Emmys: How ‘Marvelous Mrs. Maisel’ Broke Through With Voters
While Netflix claimed bragging rights with a chart-topping 112 nominations, its streaming rivals also made their mark on the field: Hulu grabbed 27 nods, and Amazon made an impressive showing with 22 nominations (up from 16 last year) — fueled largely by its period comedy “The Marvelous Mrs. Maisel,” which scored 14 nominations.
Voters showered the ’50s-set series with praise, with nods for best comedy series as well as lead actress Rachel Brosnahan (considered a frontrunner), supporting actor Tony Shalhoub, supporting actress Alex Borstein, and guest actress Jane Lynch. The production also garnered attention in the below-the-line categories, with nods for costumes, hairstyling, production design, casting, directing, and writing.
“We are extremely proud that the Television Academy honored so many of our talented actors, creators, and craftspeople across a number of Amazon series,” said Jennifer Salke, head of Amazon Studios. “It’s truly a Marvelous day!”
The show, about an Upper West Side housewife who ventures into standup comedy after her picture-perfect marriage falls apart, scored with wins for comedy and lead actress at the Globes as well as a Peabody Award. It was also a critical favorite, scoring a 95% fresh rating on Rotten Tomatoes and an 80 score on Metacritic. “’Mrs. Maisel’ bristles with an energetic sense of discovery, and Rachel Brosnahan is flat-out fantastic in the title role,” wrote Variety‘s TV critic. That success fueled an early season 3 renewal, even ahead of the show’s second season premiere.
Amy Sherman-Palladino, who created and executive produces the show alongside her husband, Dan Palladino, tells Variety that the 14 total nominations reflect the hard work of the show’s cast and crew. “We have a lot of really hardworking, brilliant people over here who have not slept in in a year and a half for us,” she says. “We’re very happy that all their work has been really acknowledged. Everyday we show up and there’s nothing but skirts and crinolines as far as the eye can see running around.”
The Palladinos — who also created “Gilmore Girls” — joke that they’re even claiming “full credit” for Alexis Bledel’s nod for “The Handmaid’s Tale.” “It’s a real thrill for us because we couldn’t get the damn ‘Gilmore Girls’ there, but we’ve made up for it with this one,” jokes Dan Palladino. “The [voters] are actually thinking Rory, they’re not thinking Emily.”
The producers credit the support of Amazon, which has faced some struggles creatively before the arrival of Salke to head its programming. “It was a financial gamble for them and it was an experiment for us because we had never done anything this big,” says Dan Palladino. “And I think [these nominations] certainly validate that.”
Adds Sherman-Palladino, “if you have a very specific creative vision and you want someone to really have your back, it signals that because it’s been a great ride there,” she says.
They also credit the awards campaign, which filled the streets of Los Angeles and subways in New York City with hot pink billboards, as well as ads for “Susie Myerson,” Borstein’s manager character. “They weren’t self serious, which we were really interested in avoiding,” says Dan Palladino. “We saw them a lot in the subway, and I only saw one disfigured.
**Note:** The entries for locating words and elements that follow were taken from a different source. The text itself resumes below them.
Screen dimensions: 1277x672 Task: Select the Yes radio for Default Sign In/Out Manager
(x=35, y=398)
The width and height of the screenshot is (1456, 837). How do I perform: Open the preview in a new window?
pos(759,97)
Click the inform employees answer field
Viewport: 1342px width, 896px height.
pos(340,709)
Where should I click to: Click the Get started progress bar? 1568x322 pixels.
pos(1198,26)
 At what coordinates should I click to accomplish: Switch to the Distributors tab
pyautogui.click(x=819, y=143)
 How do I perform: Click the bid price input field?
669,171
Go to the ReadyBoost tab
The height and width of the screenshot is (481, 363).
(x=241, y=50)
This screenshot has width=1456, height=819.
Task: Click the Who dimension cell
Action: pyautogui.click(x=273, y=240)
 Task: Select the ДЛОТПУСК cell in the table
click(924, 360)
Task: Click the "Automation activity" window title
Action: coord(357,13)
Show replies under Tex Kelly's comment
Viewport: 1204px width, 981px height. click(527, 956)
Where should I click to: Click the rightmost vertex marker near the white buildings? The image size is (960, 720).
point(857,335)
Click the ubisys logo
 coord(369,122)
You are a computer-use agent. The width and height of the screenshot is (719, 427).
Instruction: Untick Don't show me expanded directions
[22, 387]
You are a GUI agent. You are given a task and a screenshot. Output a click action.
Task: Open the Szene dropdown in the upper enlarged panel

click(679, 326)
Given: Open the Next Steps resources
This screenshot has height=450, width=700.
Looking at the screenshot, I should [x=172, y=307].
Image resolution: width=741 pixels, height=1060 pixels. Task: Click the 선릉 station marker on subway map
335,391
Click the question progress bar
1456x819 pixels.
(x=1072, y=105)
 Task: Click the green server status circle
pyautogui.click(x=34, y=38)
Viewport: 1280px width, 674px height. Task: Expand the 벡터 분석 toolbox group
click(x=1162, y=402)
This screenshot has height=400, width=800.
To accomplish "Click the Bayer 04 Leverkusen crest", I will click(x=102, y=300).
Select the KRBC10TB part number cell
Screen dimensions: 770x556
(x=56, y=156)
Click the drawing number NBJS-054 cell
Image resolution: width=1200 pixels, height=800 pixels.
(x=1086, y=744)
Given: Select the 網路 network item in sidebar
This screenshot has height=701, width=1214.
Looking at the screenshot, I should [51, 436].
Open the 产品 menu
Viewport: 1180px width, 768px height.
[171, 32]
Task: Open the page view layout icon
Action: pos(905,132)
I happen to know it was just disfigured by Alex Borstein, who disfigured her own poster.”
They joke that this success will only make the notoriously meticulous duo even more “impossible” to deal with. “It’s everybody’s worst nightmare,” she says. “They should just be sobbing and handing out tissue boxes because it’s just a nightmare from here on in.”
The producers say the show has found its audience because of its “entertainingly funny” tone — a welcome respite from the relentless negative headlines. “The world is ending basically,” says Sherman-Palladino. “So why not look at some pretty cars and some great skirts and here’s some fabulous music because it’s all over any minute now. There’s sort of an energetic, breezy, fun, colorful, alternate universe that you can enter for a little while — and then go cry and eat your hair.”
Quips Dan Palladino: “Plus, Eisenhower was the president!”